Data excerpts
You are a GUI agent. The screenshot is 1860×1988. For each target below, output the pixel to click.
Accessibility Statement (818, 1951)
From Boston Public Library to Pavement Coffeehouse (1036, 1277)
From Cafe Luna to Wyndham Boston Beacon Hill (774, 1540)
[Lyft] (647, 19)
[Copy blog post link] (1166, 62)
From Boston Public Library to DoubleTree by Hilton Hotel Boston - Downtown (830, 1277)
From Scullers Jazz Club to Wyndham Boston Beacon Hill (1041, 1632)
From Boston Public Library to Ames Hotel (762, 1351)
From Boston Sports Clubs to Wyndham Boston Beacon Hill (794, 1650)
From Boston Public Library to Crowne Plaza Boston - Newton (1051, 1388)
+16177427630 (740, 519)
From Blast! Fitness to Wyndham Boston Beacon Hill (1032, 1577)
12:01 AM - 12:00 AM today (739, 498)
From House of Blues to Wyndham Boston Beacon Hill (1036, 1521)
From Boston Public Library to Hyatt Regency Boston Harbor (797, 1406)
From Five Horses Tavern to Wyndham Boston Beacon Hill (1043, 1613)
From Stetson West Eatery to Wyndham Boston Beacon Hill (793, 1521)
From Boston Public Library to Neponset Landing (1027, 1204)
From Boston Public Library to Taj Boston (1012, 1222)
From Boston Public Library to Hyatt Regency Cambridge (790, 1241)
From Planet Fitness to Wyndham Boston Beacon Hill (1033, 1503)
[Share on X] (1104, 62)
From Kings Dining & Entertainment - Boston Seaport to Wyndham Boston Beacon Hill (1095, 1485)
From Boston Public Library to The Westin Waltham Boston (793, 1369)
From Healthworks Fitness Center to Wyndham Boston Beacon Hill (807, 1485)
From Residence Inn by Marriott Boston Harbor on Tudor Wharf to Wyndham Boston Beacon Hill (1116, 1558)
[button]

What to do | Which lines above hold the string "Fitness"? Copy every one of them.

Task result |
From Blast! Fitness to Wyndham Boston Beacon Hill (1032, 1577)
From Planet Fitness to Wyndham Boston Beacon Hill (1033, 1503)
From Healthworks Fitness Center to Wyndham Boston Beacon Hill (807, 1485)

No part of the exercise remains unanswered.